• Aim of the exercise
Please write out exactly the lines of the data below from the line holding "Task: Open the" through the line holding "This screenshot has height=837, width=1197.", and leave out the rest.

• Available records
------

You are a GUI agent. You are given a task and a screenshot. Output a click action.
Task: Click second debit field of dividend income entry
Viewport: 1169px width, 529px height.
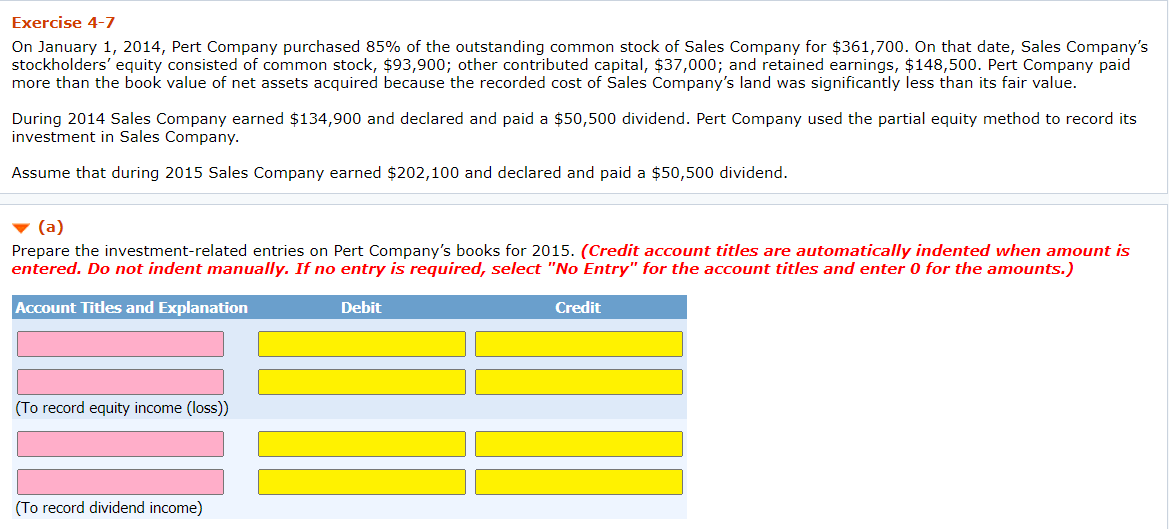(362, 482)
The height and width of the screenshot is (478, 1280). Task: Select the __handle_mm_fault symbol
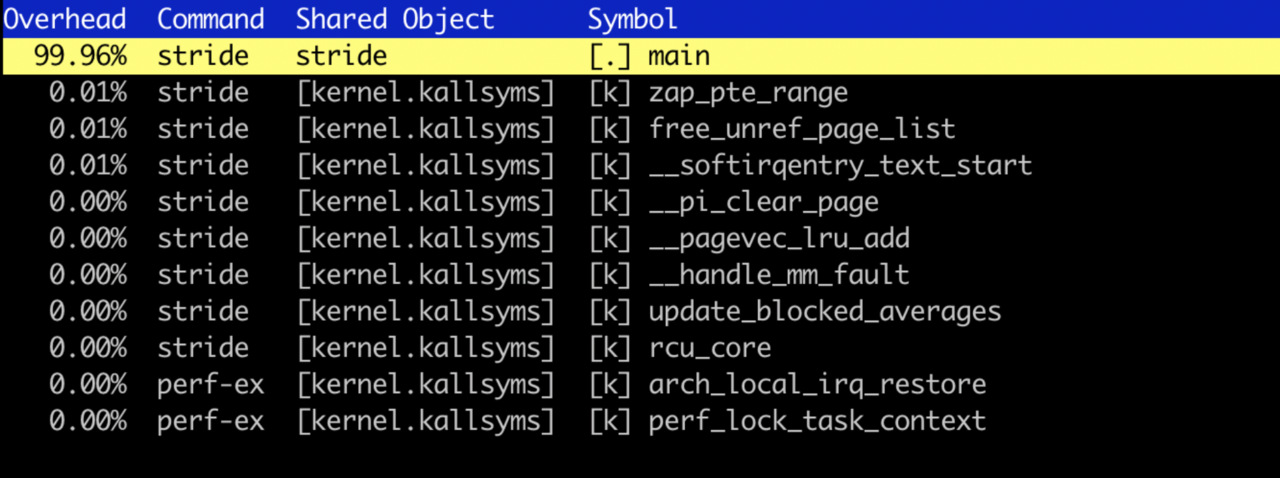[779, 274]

------

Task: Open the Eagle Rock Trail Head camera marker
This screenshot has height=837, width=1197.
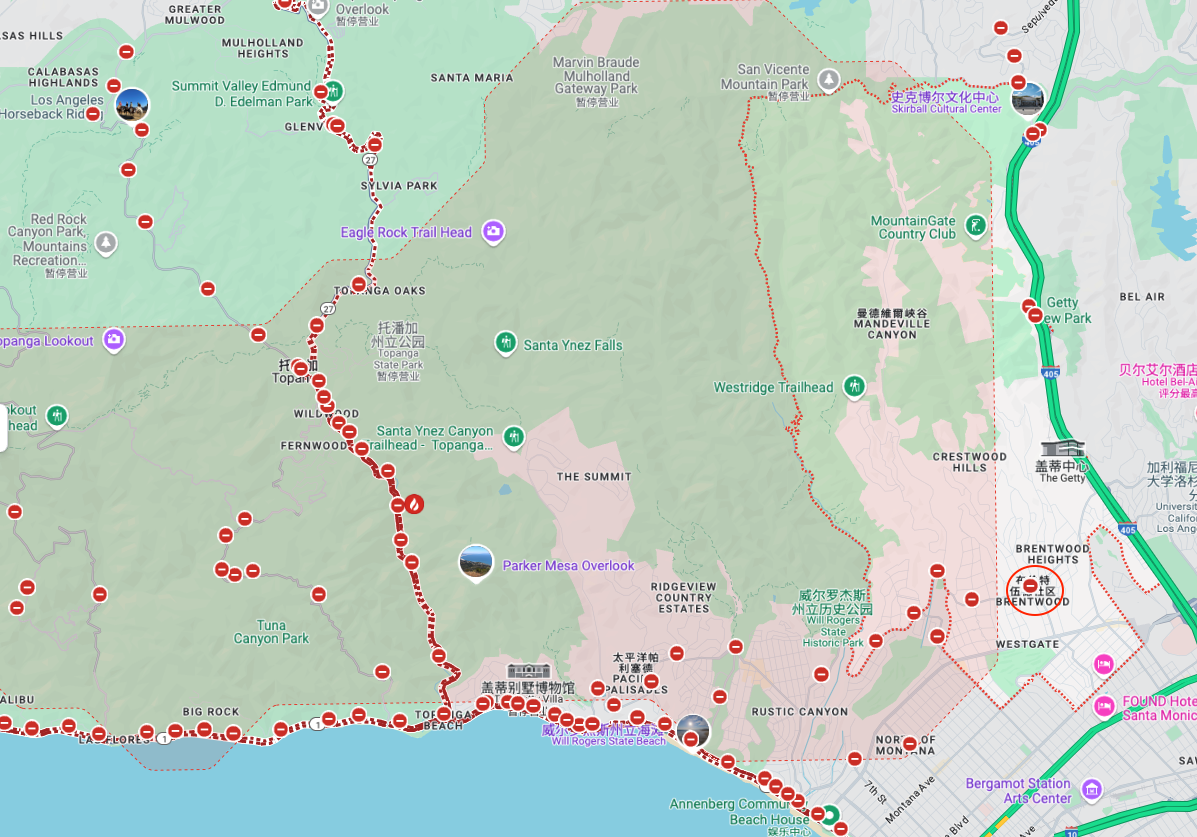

------

• Expected answer
Task: Open the Eagle Rock Trail Head camera marker
This screenshot has height=837, width=1197.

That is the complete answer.